Si tratta di una trasformazione che ha atteso decenni per essere portata a termine, ostacolata anche da malintese remore ideologiche. Fin dagli anni Sessanta, infatti, era stata arretrata la stazione delle Varesine (ultimo retaggio dell’attraversamento in rilevato della città, cessato dopo l’inaugurazione della stazione Centrale nel 1931) ed aperta quella di Porta Garibaldi- Ma le vaste aree prospicienti venivano destinate, nella migliore delle ipotesi, ad un luna park strapaesano, nella peggiore, a terreni incolti frequentati da soggetti marginali o malintenzionati.
Solo agli albori del nuovo Millennio la situazione si è finalmente sbloccata e, congiuntamente con la successiva realizzazione di Expo 2015 in un’altra area degradata ai margini nord occidentali del territorio municipale, Milano da città prevalentemente commerciale è divenuta anche un’attrazione turistica di prima grandezza con centinaia di visitatori, provenienti da tutti gli angoli del globo, intenti a fotografare lo skyline della piccola Manhattan meneghina sorta attorno a Porta Nuova.

◆ Descrizione esercizio ◆
Nel testo sulla trasformazione di Porta Nuova, in quale anno viene inaugurata la stazione Centrale di Milano?

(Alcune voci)
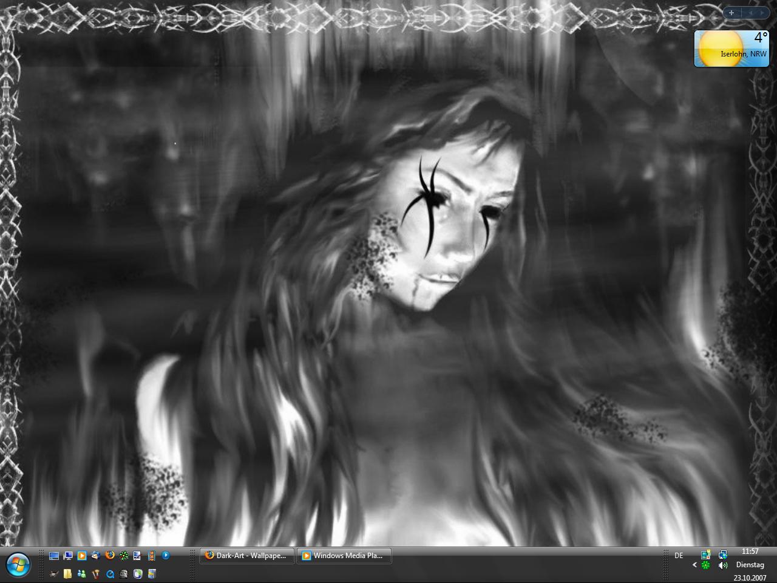Image resolution: width=777 pixels, height=583 pixels.
Task: Open Windows Live Messenger from quick launch
Action: point(82,574)
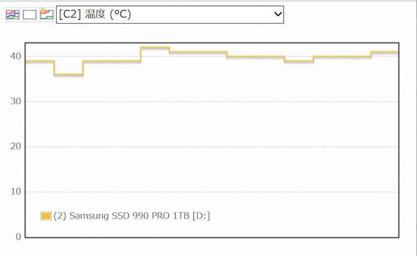Click the leftmost start of temperature line

27,61
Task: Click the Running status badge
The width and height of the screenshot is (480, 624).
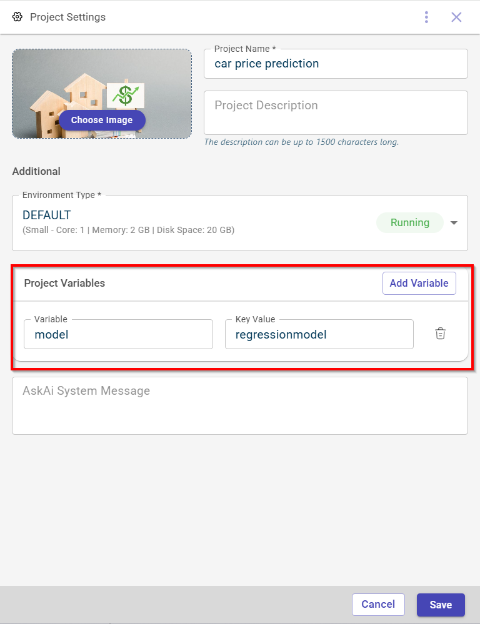Action: 409,222
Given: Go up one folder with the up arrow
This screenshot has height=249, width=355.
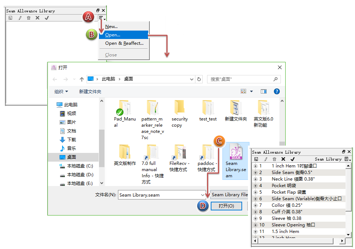Looking at the screenshot, I should (82, 79).
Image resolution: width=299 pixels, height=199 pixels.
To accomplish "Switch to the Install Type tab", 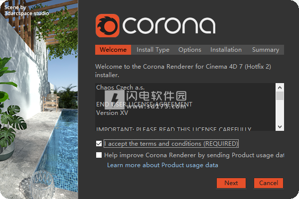I will tap(153, 50).
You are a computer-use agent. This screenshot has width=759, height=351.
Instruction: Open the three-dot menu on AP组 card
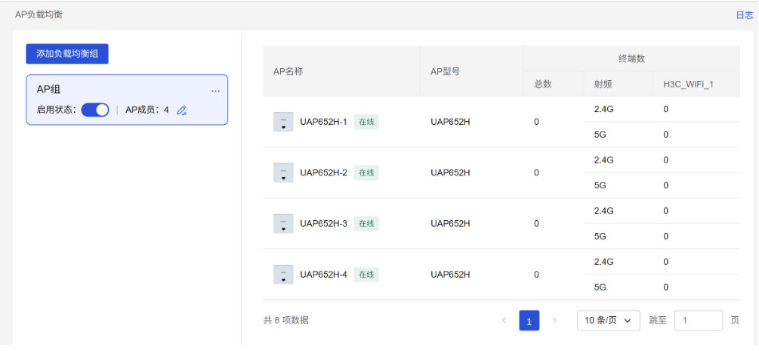[x=215, y=91]
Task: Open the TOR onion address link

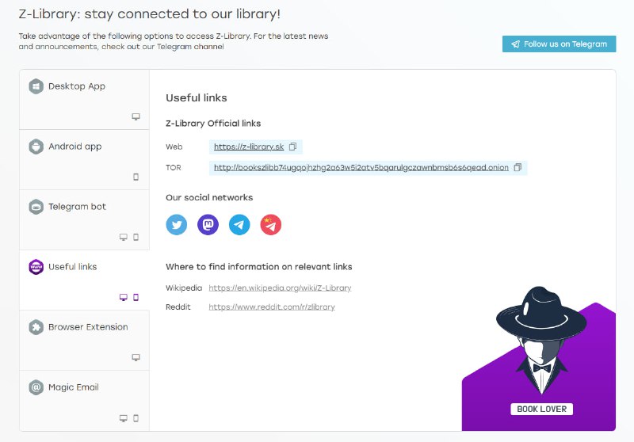Action: point(361,168)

◆ Risposta scritta ◆
Nel 1931.